O direito de petição — um dos mais antigos e sedimentados direitos fundamentais e que, em Macau, a sua positividade remonta ao século XIX — contém, a um tempo, dois propósitos essenciais:

— Por um lado, é um direito de garantia de outros direitos, ou seja, desempenha uma função de defesa e prevenção de violações de certos direitos fundamentais, enfileirando assim ao lado de outros desses direitos, como o direito de amparo ou o direito de resistência;

— Por outro lado, reveste uma vertente de direito político, pois pode configurar-se como um instrumento de participação das pessoas no exercício da vida política, de que é exemplo a apresentação de sugestões respeitantes ao interesse geral.

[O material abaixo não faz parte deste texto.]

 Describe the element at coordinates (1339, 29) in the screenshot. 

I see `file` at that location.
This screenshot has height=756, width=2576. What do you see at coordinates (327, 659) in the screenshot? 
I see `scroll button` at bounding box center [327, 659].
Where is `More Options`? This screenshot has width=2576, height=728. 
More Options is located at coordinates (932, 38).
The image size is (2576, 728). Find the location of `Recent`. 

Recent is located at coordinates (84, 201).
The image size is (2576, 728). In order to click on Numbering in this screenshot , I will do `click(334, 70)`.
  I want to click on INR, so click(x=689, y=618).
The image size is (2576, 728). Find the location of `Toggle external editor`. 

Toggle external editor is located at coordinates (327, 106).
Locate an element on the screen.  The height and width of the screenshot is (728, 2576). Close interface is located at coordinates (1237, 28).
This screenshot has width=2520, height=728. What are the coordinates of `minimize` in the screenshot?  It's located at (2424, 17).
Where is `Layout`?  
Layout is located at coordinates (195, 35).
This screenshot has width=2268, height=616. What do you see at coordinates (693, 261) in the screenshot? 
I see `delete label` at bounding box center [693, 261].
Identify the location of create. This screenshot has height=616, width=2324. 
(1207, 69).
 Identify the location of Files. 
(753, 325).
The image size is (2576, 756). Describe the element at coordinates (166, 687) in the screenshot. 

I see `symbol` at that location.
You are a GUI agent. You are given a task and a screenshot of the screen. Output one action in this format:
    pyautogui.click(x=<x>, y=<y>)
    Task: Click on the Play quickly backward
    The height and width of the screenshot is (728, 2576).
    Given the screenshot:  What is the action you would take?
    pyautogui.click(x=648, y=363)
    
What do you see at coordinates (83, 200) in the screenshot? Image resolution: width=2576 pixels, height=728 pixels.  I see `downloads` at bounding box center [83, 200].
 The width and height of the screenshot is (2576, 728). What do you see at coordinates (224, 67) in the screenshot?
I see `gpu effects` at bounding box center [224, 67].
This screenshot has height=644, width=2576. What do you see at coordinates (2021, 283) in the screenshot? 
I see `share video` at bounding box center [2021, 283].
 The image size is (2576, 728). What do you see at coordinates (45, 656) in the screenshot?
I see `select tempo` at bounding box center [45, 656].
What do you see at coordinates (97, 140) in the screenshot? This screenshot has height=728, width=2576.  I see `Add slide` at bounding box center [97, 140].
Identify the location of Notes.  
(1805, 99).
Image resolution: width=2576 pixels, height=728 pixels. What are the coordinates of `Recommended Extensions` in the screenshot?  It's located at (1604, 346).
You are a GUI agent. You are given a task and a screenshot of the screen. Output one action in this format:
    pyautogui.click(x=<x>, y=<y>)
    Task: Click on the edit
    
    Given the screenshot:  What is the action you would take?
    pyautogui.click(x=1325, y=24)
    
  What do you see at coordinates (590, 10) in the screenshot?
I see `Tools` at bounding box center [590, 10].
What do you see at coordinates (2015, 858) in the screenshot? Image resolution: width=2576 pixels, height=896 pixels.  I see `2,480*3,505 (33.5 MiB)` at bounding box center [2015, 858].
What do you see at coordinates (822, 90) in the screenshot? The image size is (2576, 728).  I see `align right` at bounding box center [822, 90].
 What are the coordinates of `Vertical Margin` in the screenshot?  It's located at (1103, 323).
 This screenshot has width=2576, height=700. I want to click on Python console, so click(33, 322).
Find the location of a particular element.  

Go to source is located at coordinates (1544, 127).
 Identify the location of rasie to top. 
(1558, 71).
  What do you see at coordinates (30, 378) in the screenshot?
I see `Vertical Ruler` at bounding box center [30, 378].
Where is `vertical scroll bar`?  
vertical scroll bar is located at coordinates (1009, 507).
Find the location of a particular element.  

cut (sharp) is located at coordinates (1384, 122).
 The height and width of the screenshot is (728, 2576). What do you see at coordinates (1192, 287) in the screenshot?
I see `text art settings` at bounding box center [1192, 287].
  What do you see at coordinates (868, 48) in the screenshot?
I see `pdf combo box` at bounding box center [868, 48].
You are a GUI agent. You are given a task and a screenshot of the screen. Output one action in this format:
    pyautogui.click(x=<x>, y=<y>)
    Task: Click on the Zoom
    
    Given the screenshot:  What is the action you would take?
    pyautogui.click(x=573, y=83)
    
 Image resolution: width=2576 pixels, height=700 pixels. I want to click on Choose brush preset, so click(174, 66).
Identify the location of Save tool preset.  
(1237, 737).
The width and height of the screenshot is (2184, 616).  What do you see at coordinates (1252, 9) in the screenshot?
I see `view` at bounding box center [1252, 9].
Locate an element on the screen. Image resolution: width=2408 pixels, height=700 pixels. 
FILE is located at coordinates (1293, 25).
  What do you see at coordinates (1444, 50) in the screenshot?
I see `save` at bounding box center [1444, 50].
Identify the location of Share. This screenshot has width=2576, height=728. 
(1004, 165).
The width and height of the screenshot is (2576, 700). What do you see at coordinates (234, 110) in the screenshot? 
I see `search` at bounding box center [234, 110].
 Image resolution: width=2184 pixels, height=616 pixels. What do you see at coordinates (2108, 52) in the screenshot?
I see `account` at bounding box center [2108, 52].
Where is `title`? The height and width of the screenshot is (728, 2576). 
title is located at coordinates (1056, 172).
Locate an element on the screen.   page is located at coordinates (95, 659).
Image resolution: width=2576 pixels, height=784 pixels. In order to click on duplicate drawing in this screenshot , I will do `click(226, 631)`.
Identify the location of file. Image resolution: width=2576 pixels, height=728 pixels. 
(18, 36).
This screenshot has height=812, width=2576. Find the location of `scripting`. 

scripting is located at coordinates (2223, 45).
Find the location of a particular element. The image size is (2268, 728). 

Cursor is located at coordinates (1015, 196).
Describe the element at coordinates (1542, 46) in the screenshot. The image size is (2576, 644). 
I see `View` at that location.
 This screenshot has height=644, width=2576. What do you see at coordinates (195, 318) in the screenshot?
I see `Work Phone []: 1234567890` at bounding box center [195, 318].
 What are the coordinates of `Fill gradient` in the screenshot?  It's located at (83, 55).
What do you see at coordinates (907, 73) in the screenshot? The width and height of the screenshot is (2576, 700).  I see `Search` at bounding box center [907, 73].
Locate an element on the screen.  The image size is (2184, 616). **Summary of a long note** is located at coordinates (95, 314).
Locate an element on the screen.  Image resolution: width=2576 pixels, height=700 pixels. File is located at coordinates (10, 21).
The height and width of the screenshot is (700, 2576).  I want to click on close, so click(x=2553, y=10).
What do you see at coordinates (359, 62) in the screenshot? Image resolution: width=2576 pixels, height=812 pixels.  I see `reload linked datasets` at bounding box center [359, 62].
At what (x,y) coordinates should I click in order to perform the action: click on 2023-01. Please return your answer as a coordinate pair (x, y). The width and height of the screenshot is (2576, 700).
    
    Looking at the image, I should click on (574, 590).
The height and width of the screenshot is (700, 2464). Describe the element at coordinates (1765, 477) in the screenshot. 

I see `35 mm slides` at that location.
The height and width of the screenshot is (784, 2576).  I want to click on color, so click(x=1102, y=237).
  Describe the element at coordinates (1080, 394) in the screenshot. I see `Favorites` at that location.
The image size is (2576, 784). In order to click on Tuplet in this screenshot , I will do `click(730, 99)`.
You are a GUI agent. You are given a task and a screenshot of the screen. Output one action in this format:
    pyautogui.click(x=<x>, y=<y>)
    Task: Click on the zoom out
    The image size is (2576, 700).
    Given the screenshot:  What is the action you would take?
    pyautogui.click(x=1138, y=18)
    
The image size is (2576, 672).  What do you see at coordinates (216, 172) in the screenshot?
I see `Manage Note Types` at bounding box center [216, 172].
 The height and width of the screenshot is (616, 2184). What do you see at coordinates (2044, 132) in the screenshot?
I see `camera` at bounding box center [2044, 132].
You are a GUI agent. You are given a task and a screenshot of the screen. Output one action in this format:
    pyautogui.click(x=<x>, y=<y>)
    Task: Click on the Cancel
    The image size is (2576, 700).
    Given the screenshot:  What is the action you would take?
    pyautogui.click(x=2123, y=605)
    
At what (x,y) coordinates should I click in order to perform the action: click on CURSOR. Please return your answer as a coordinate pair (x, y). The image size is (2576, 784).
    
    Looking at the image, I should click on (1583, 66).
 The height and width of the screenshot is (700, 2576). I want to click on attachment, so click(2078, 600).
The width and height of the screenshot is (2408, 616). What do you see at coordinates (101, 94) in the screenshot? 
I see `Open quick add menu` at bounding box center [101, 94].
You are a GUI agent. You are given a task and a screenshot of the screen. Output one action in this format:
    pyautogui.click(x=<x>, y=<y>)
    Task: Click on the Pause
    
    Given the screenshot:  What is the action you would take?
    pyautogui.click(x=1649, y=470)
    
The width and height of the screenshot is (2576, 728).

O direito de petição está consagrado como direito fundamental no artigo 52.º da Constituição da República Portuguesa, estando o mesmo vigente em Macau, por recepção do artigo 2.º do Estatuto Orgânico, porquanto se integra nos «Direitos, Liberdades e Garantias».

No entanto, apesar da sua importância intrínseca e, sem embargo da sua vinculatividade directa, inexiste legislação local concretizadora e regulamentadora do exercício desse direito fundamental.

Com efeito, apenas o regimento da Assembleia Legislativa dispensa alguns artigos (167.º a 173.º) à matéria em apreço, revestindo essas normas naturalmente, um carácter quase só processualístico.

Não se pode deixar de referir ainda que este direito fundamental, pessoal e político está devidamente consagrado na Lei Básica da futura Região Administrativa de Macau, no ponto 18) do artigo 50.º

A finalizar uma descrição sumária do articulado proposto. O projecto de diploma está estruturado em vinte artigos distribuídos por quatro capítulos (disposições gerais, forma e tramitação, petições dirigidas à Assembleia Legislativa e disposição final).

Ao longo do articulado estabelecem-se os princípios enformadores do direito de petição, as modalidades do seu exercício, bem como as regras procedimentais.